Não restam dúvidas que este autor anónimo se adiantou a João de Barros em relação ao conhecimento da eficácia dos citrinos na cura do escorbuto.
Incompreensivelmente, na história da ciência, Balduino Ronsseus (1564) é considerado o mais antigo tratadista de escorbuto.

Sobre o béri-béri, muito antes de J. de Bondton ou Bontins (1642), investigador holandês a quem se atribui a prioridade do seu estudo, as descrições dos portugueses fazem série: Gabriel Rebelo (1569), M. Godinho Eredia (1613), Diogo de Couto (1616),
Pedro de Basto e João de Barros, João Ribeiro (1685) e Ferrão de Queirós.
Segundo Silva Carvalho, o próprio Prof. Jeanselme, autoridade neste assunto, reconhece os portugueses como os primeiros a identificar esta entidade nosológica, uma vez que a sua presença nas colónias foi indiscutivelmente anterior à dos
holandeses.
Cientificamente, porém, não nos é reconhecida tal prioridade, e, só por direito moral a poderemos invocar.

O cólera asiático, designado também por morxi, mal gangético, colerica passio, mordexi, hacaiza, sarna castelhana, etc., doença epidémica na Índia, em 1543, é observado e bem descrito por Gaspar Correia e Garcia da Orta. Este último,
de formação médica, retrata-nos a doença de um modo mais correcto e científico.

A descrição da Filaríase e do respectivo tratamento, observada na «Relação do Reino do Congo» (1578-1587), garante ao seu autor, Duarte Lopes, a primazia científica.
Muito antes de Guilherme de Pison (considerado um dos fundadores da Medicina Tropical), António Galvão (1563) e Gabriel Soares de Sousa (1587), dentre outros escritores peninsulares (Gomara, Oviedo, etc.), deixaram-nos minuciosas descrições
sobre a Pulga penetrante (Pulex penetrans), vulgarmente conhecida em Portugal por «matacanha».
Soares de Sousa, sem formação médica ou científi ca,munido apenas de um espírito autodidáctico e arguto, descreve de uma forma eloquente animais e plantas brasileiros e as suas exposições nada ficam a dever às dos naturalistas e zoólogos
setecentistas, como Buffon, Lineu, Abeville e outros.
Aqueles dois autores portugueses quinhentistas informar-nos-iam, ainda sobre uma enfermidade conhecida por «mal-do-bicho ou xeringosa», rectite epidémica gangrenosa, que Aleixo de Abreu viria a descrever pormenorizada e cientifi camente no seu
«Tratado de las siete enfermedades», publicado em 1623.

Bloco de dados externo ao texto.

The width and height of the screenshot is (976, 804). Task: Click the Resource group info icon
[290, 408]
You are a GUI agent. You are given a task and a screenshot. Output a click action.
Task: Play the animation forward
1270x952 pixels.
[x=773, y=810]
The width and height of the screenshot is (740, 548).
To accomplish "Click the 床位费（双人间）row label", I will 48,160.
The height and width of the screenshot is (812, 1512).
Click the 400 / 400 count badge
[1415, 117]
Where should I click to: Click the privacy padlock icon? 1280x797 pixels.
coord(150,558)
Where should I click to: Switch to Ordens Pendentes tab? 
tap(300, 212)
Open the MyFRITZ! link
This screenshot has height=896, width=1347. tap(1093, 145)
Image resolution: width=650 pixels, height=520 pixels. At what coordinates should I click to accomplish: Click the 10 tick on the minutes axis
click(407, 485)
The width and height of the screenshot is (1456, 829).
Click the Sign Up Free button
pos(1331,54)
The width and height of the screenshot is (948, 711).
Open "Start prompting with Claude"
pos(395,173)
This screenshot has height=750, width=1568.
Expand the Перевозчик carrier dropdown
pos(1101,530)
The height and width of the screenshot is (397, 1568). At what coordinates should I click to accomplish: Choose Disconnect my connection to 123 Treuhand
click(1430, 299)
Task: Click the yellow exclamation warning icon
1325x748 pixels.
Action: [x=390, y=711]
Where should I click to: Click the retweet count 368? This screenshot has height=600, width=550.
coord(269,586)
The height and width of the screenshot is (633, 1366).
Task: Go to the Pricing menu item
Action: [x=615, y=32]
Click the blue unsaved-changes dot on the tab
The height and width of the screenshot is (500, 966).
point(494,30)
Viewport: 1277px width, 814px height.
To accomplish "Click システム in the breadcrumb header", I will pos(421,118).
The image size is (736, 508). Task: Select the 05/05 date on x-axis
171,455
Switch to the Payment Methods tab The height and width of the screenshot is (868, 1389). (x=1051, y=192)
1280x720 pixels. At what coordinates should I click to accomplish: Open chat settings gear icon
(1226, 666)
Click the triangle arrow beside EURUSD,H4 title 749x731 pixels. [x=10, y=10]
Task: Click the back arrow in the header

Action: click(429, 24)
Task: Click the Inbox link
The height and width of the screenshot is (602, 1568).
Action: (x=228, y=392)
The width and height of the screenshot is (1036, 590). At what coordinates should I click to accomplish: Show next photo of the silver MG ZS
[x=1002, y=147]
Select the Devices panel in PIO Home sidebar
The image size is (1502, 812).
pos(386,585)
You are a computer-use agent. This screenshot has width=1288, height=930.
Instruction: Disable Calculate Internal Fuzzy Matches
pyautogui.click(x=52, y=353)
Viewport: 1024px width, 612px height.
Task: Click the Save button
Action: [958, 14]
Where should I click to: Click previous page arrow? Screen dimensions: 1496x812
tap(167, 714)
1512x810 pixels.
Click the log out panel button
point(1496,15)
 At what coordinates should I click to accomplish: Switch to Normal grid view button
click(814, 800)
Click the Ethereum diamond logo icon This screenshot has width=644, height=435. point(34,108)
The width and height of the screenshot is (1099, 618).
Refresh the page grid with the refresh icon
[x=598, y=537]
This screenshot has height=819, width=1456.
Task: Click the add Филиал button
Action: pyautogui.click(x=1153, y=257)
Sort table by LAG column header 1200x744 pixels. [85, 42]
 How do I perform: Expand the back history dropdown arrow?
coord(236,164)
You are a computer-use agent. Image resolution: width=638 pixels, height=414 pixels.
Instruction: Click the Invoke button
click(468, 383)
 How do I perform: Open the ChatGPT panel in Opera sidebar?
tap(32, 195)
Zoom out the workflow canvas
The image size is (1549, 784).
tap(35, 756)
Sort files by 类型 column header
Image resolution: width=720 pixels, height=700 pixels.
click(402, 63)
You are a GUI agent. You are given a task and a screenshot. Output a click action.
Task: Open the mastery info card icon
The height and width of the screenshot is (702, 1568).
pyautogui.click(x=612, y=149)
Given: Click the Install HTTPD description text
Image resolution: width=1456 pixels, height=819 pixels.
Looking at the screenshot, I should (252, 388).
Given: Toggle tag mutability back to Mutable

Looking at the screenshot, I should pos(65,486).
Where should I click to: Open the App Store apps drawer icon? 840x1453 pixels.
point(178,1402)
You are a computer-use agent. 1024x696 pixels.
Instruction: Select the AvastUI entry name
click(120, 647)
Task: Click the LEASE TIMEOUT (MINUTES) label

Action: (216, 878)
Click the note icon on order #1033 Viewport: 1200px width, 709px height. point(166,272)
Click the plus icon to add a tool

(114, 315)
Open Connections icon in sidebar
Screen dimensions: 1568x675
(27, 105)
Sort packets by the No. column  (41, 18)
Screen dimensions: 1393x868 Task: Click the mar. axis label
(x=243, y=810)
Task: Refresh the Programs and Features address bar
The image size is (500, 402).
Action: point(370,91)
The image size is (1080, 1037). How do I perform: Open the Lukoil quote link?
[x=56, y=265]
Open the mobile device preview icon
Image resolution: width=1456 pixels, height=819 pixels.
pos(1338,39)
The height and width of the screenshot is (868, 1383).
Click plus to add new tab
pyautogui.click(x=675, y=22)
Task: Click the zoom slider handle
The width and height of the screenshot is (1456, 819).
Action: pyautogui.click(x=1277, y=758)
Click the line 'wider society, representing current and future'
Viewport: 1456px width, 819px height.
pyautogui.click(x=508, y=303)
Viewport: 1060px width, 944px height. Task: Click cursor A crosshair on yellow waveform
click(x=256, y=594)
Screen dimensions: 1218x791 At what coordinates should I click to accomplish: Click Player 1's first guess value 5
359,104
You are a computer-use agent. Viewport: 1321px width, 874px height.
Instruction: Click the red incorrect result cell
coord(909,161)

No domínio do Ofidismo, Fernão Cardim, Gabriel S. de Sousa e José de Anchieta, registariam também inúmeras informações, algumas delas importantes contributos para o
estudo da Imunidade e da Toxicologia. Antecipadando-se a Redi, quase cem anos, apontam claramente a sede do veneno nos ofídeos, localizado num pequeno dente, dentro da boca desses animais.
Anchieta alude mesmo, de uma forma inequívoca, à imunidade conferida por uma primeira mordedura de cobra venenosa. Na medicina, como em outros campos, a acção dos
portugueses dos Descobrimentos foi um rosário incontável de notáveis feitos, inovações e contributos.".

Frada, J.J.C. — História, Medecina e Descobrimentos Portugueses.
Revista ICALP, vol. 18, Dezembro de 1989, 63-73.